Records supplied >>

┄┄┄┄┄┄┄┄┄┄┄┄┄┄┄┄┄┄┄┄

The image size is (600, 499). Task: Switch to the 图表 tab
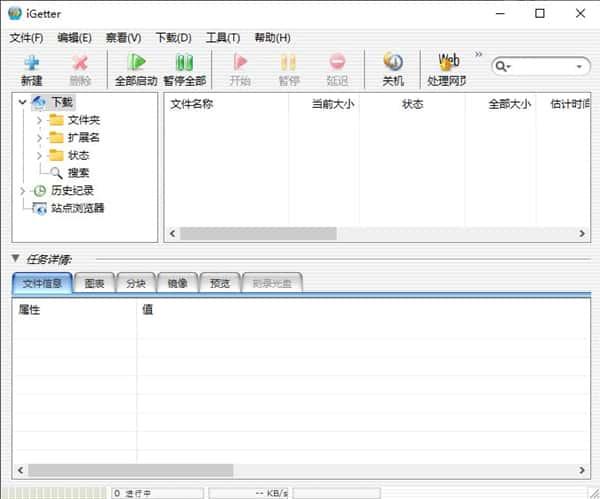(x=96, y=283)
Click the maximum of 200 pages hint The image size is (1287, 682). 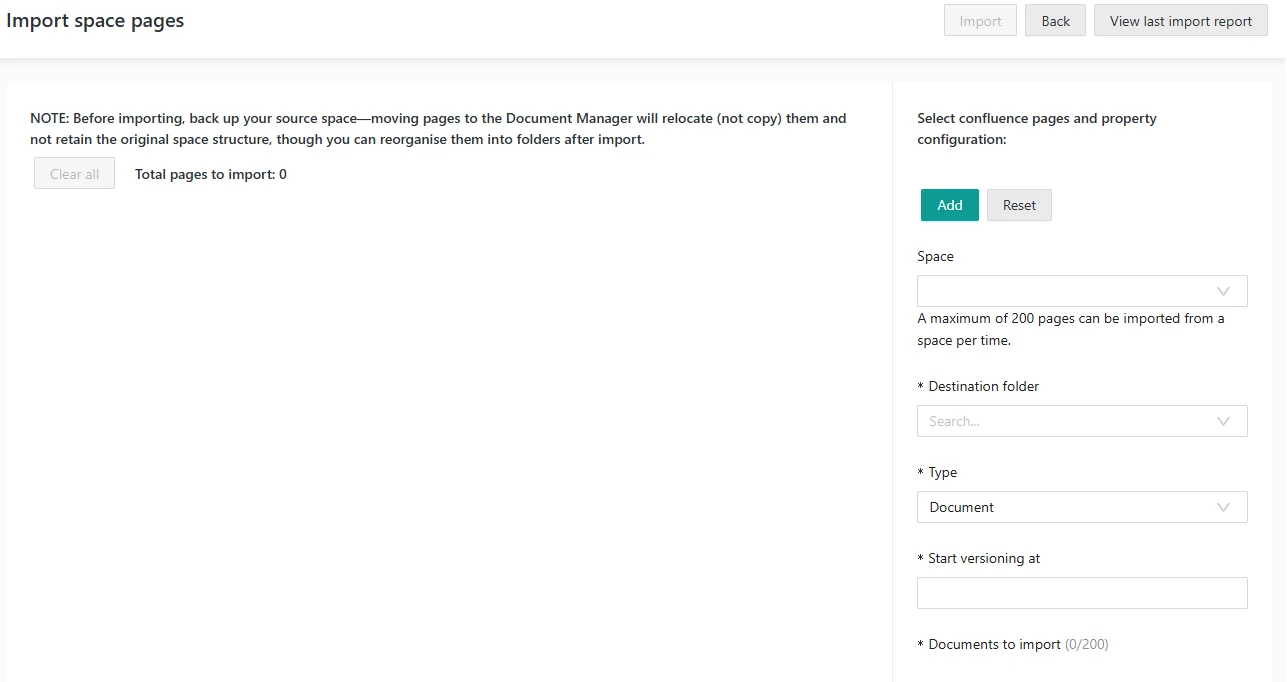(x=1070, y=329)
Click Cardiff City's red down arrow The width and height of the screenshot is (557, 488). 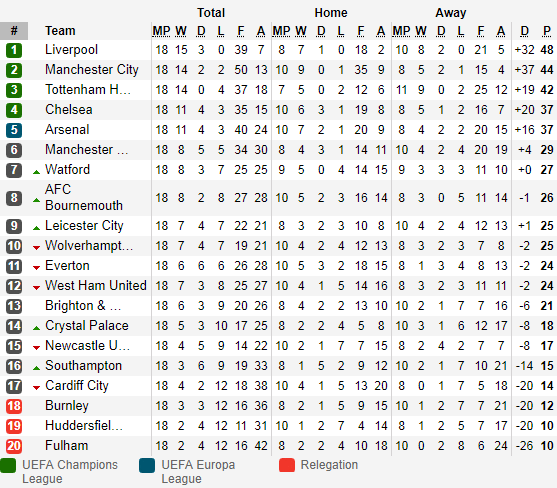click(36, 387)
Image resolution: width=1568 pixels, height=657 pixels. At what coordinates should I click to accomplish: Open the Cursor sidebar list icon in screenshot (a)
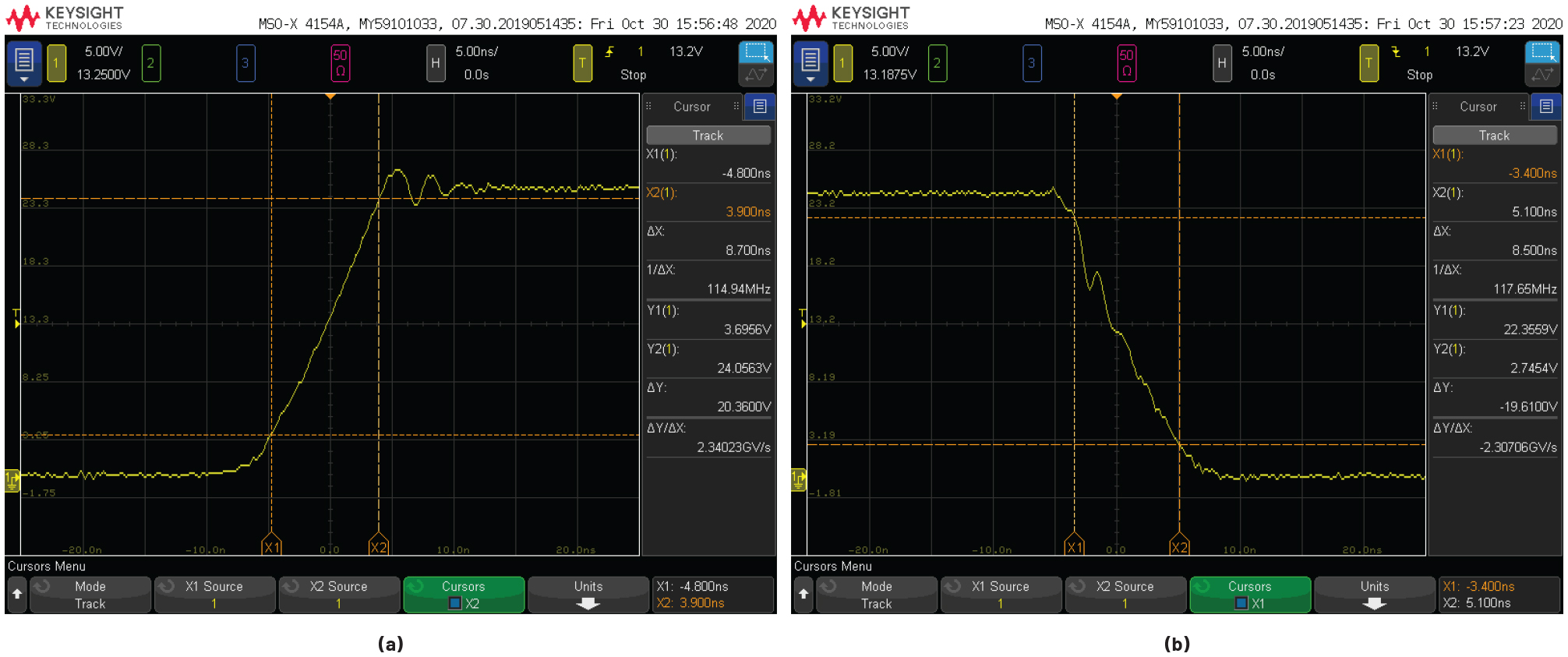(x=760, y=107)
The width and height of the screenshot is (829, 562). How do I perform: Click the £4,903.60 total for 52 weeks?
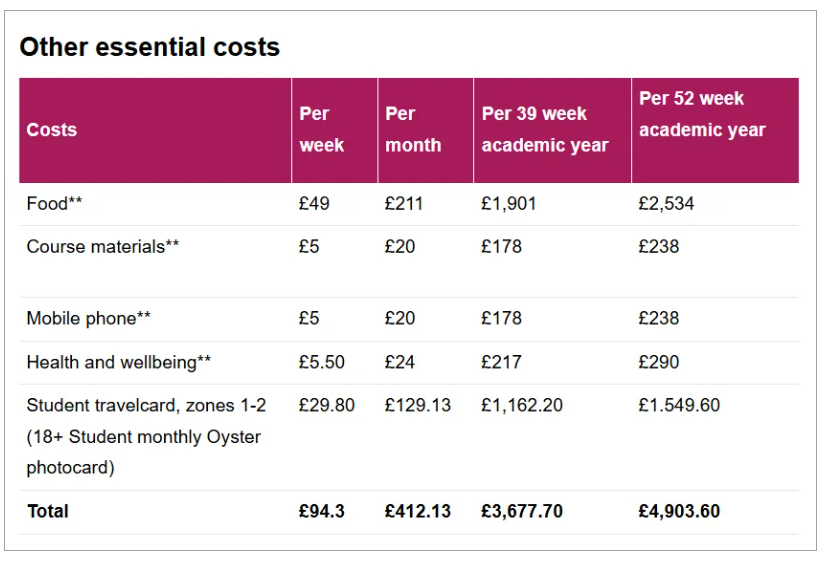pos(679,511)
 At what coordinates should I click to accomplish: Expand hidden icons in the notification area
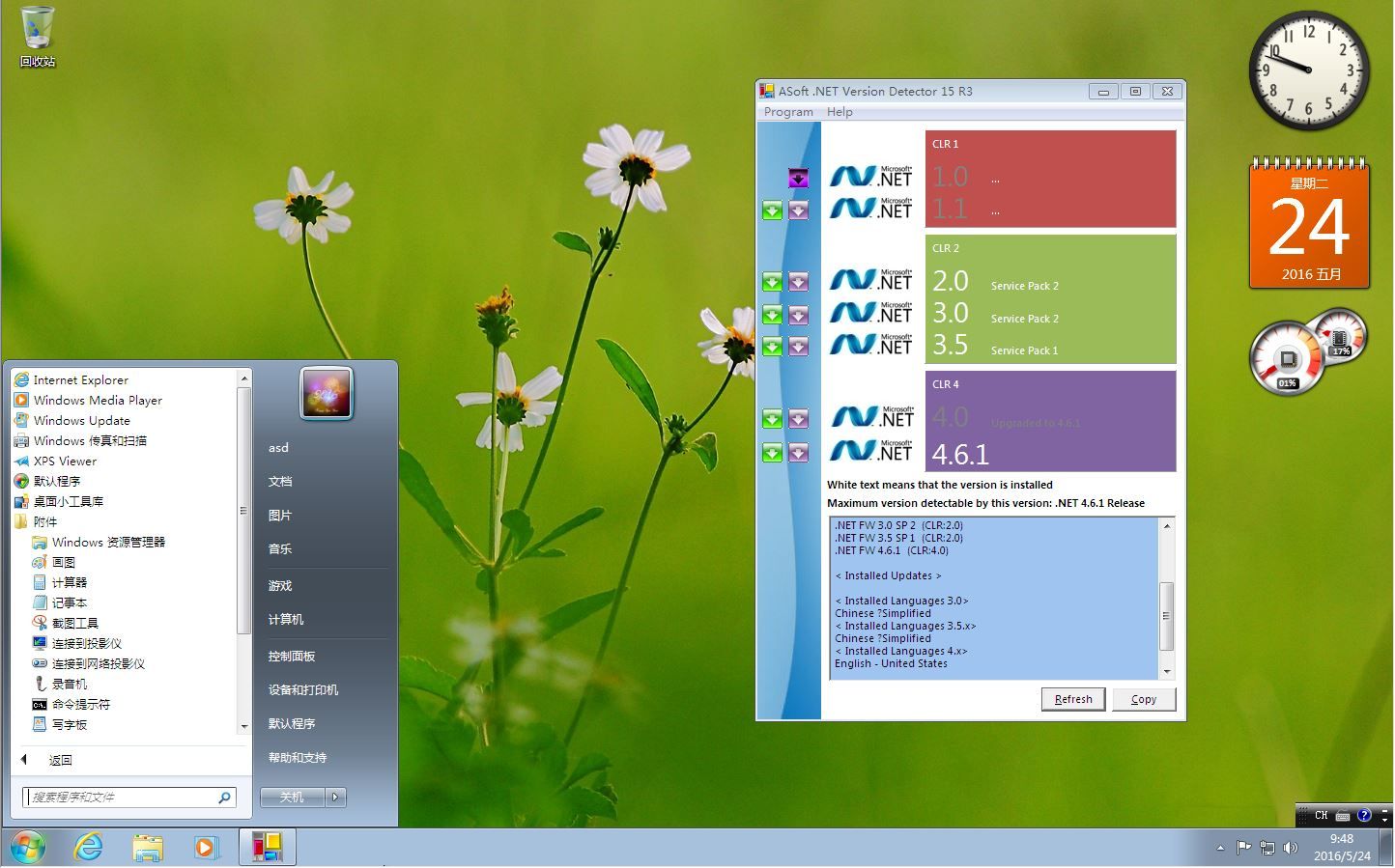1221,847
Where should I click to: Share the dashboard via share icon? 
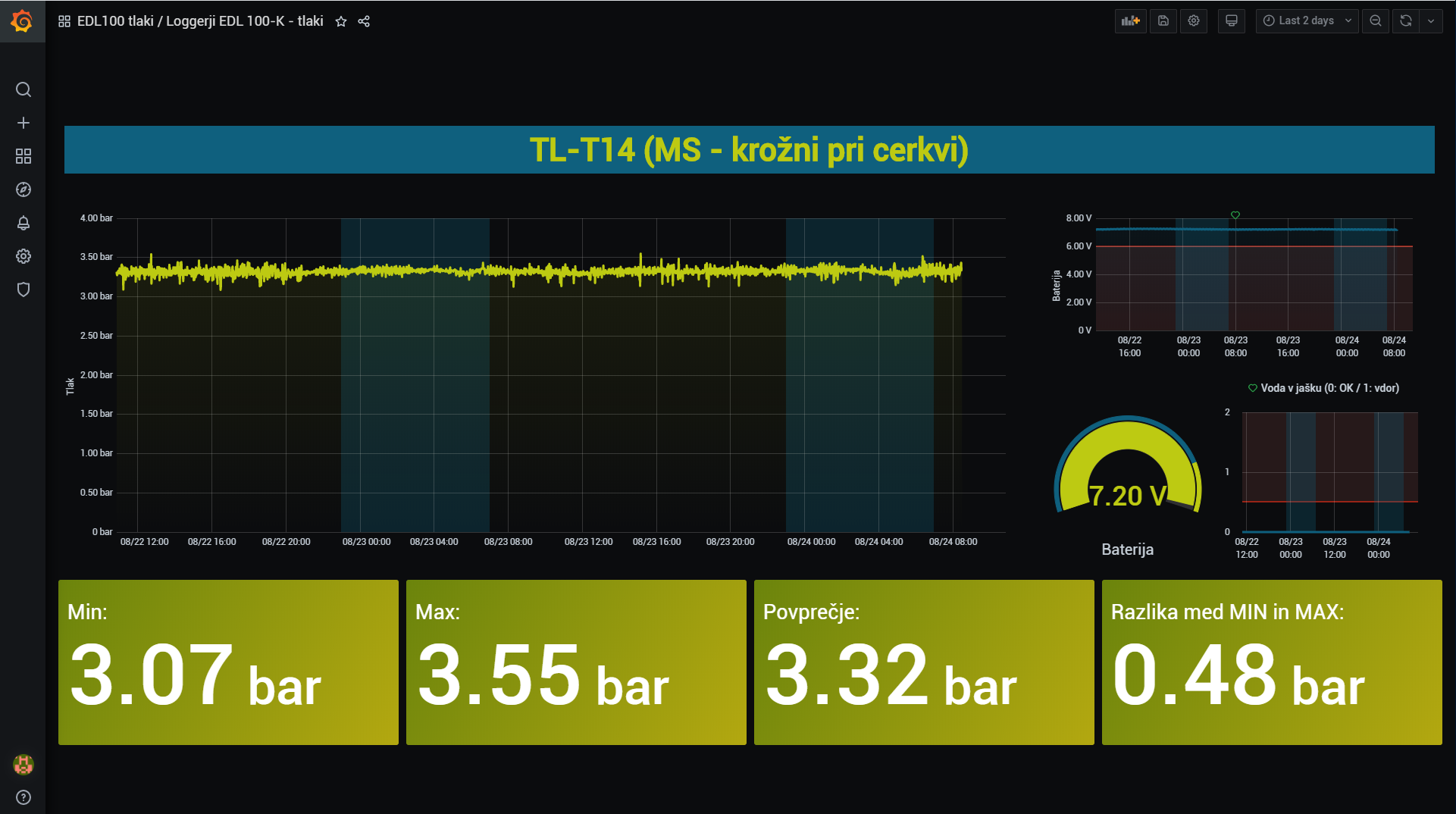(x=364, y=21)
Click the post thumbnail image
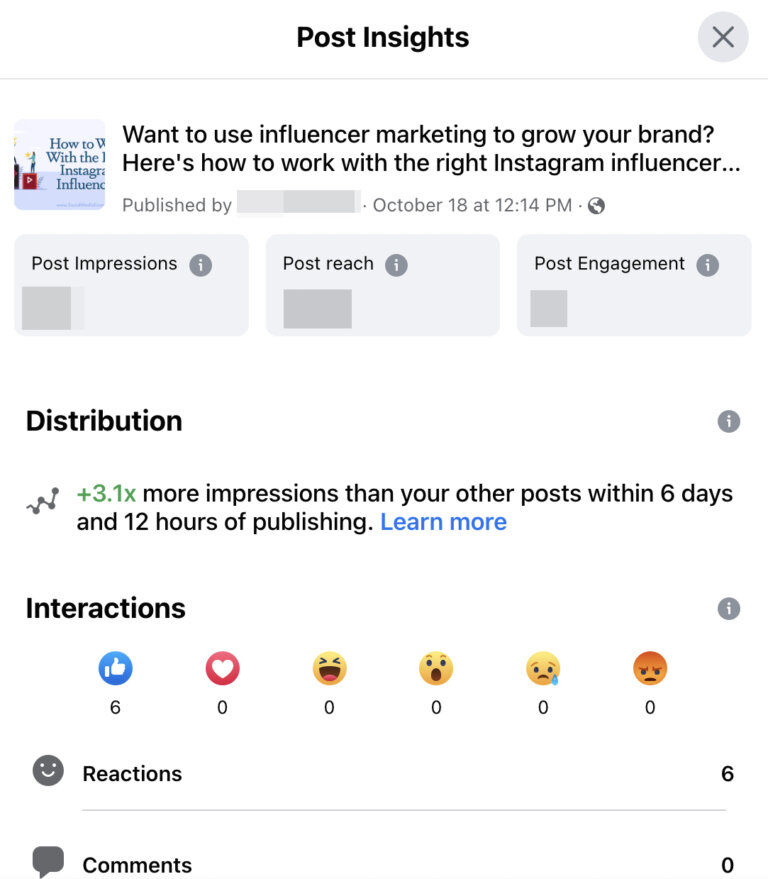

┄┄┄┄┄┄┄┄┄┄┄┄┄┄┄┄┄┄┄┄

Activity >>
Print exactly, and only, the lines from the one with "At what coordinates should I click to accomplish: Expand" through the last line of the listing above. No pictures belong in the copy.

Result of the task >>
 At what coordinates should I click to accomplish: Expand hidden icons in the notification area
1221,847
Where should I click to: Share the dashboard via share icon? 
(x=364, y=21)
Click the post thumbnail image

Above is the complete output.